Dataset entries:

=-=-=-=-=

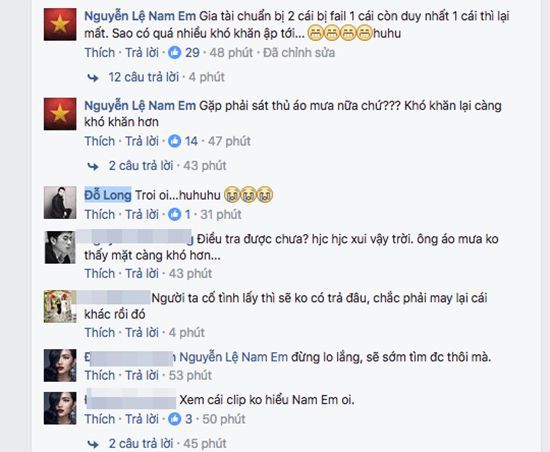Open the Đỗ Long profile name link
The image size is (550, 452).
tap(108, 195)
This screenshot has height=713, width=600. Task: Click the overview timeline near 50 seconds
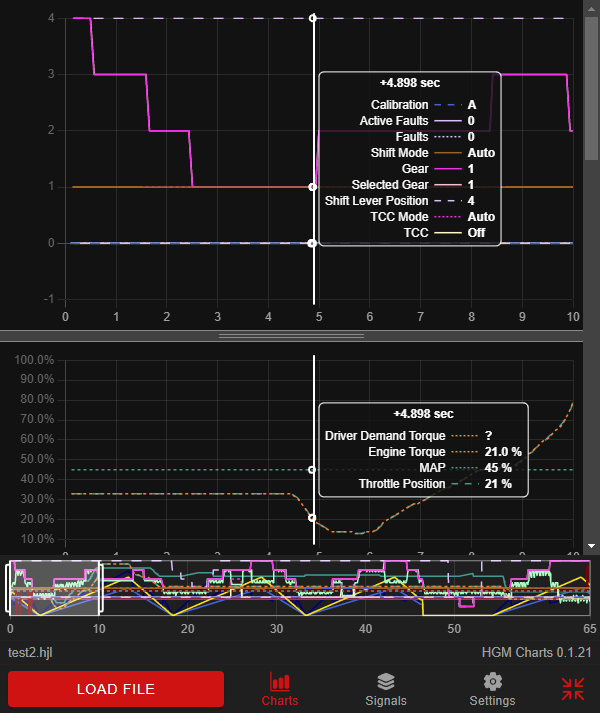click(455, 590)
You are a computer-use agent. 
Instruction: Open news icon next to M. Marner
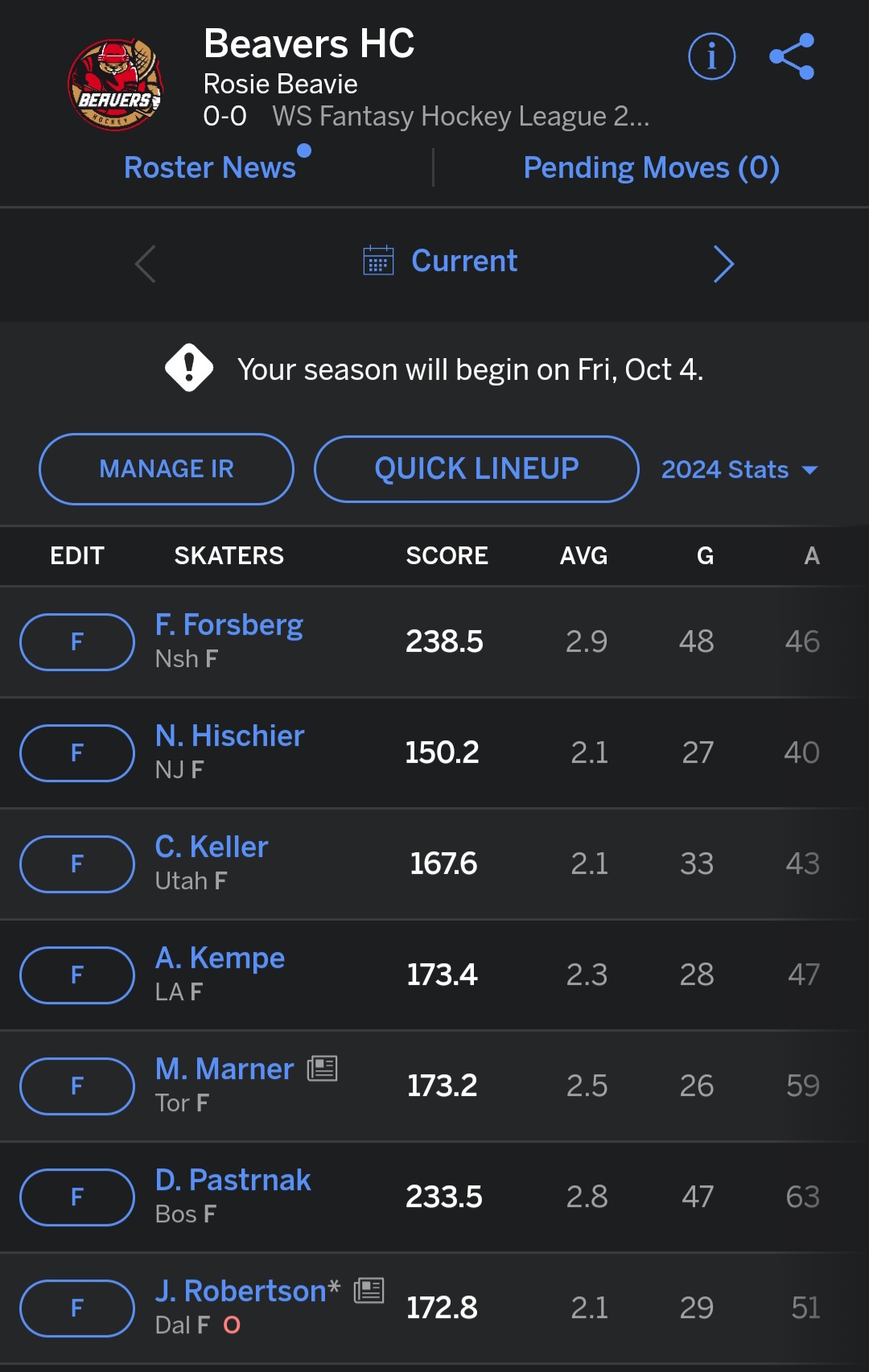(x=322, y=1068)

=-=-=-=-=

Directions: From the line holding "You are a computer-use agent." to the final line of the data above, give each line again exactly, both ends included, and drop the pictures.

Answer for this exercise:
You are a computer-use agent. 
Instruction: Open news icon next to M. Marner
(x=322, y=1068)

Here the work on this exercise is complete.